Peningkatan erosi tanah dipercepat dengan semakin kecilnya pori-pori permukaan tanah karena partikel-partikel tanah yang terbentuk langsung oleh air hujan menyumbat pori-pori.Â
Selanjutnya, penurunan kapasitas serapan-infiltrasi tanah berpengaruh sangat kuat tehadap penurunan kandungan air tanah. Inilah fakta fenomena Jakarta yang kekurangan air bersih, tapi berlimpah air banjir.
Kota  dan kawasan perkotaan adalah lingkungan yang rumit, dan kerumitan itu bukti nyata, dan alasan mengapa banyak arsitek gagal mendesain dengan baik bangunan-bangunan dalam lingkungan perkotaan, karena kurang memperhatikan aspek perilaku, lingkungan morfologi ruang perkotaan dan minimnya pengetahuan tentang ekologi kota.
Misalnya, jika sebuah kota berbentuk cekungan, yang tingginya dibawah permukaan laut, secara ekologi harus mempertimbangkan banyak aspek, soal drainase dan solusi banjir, tapi realisasinya, para arsitek lebih berkutat pada bentuknya, estetis, nilai arsitektural daripada ancaman ekologi jangka panjang.
Sehingga perumahan di Jakarta  lebih mirip benteng melawan banjir, daripada sebagai penjaga kota dari banjir, bahkan dengan mengorbankan kawasan sekitar kota lainnya. Kegagalan itu diperparah dengan tata kelola perizinan yang meskipun dilengkapi Amdal dan Andal, namun bersifat formalitas prosedural.

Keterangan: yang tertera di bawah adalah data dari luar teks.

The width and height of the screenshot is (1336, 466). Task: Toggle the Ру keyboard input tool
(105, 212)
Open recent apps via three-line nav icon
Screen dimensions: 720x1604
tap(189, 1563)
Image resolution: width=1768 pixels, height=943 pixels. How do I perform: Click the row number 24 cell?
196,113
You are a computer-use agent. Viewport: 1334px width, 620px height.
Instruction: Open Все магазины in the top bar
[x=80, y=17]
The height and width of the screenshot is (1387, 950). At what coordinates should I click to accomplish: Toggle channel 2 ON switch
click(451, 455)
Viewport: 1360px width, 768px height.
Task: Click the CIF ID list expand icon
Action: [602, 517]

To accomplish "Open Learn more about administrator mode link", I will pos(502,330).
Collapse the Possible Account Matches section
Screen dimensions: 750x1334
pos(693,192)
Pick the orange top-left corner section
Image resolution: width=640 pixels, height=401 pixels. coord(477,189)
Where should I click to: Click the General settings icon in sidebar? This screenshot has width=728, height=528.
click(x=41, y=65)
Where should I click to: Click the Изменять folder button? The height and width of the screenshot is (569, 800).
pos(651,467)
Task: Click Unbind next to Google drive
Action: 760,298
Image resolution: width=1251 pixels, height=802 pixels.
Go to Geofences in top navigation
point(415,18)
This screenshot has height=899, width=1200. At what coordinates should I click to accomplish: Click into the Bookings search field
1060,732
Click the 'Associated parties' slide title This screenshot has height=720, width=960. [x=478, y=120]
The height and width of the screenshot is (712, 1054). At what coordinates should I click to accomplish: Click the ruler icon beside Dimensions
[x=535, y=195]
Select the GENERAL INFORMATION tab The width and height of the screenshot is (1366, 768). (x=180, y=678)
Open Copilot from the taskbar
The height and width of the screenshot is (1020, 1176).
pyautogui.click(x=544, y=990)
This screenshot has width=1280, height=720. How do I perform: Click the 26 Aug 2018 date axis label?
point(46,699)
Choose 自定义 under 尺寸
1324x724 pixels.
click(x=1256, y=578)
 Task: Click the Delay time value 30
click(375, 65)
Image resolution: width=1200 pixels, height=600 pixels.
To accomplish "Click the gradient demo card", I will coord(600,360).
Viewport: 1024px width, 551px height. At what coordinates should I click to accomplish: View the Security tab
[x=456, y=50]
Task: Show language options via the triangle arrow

Memancing Slum dan Permukiman Kumuh
Di tahun 1955, proyek perumahan Pruitt Igoe di St.louis Amerika Serikat, yang katanya mendapat penghargaan oleh American Association of Architechs sebagai proyek modern yang memenuhi semua kriteria gerakan modernisme  ala Le Corbusier dan koleganya, tapi pada tahun 1972, kompleks itu justru diledakkan.Â
Padahal umurnya belum kadaluarsa, baru berusia 17 tahun. Apa alasannya?. Sebab komplek itu sudah berubah menjadi area slum, dengan banyak vandalisme, dan lingkungan  kriminal, yang memusingkan.
Sebenarnya, dalam sebuah kota dan kawasan yang rumit, tidak ada resep atau teori yang bisa menjamin, bagaimana sebuah kawasan perkotaan seharusnya dirancang. Bahkan jika rancangannya menyesuaikan dengan mengurangi parameter ideal atau salah paham soal kriteria.
Tapi sebuah perencanaan dapat meminimalisir sebuah rancangan kota, agar lebih terarah daripada tanpa perencanaan sama sekali. Tantangannya adalah  semakin modern di era post-modern dan post industrial, para arsitek dan perancang kota harus menemukan solusi terbaik dan tepat secara arsitektural pada kota-kota moden saat ini.
Polusi, sistem drainase, waste system dari industri dan pabrikasi adalah tambahan "pekerjaan rumah" bagi para arsitek kota untuk ber-imajinasi lebih cerdas membangun kota yang lestari-sebuah green city.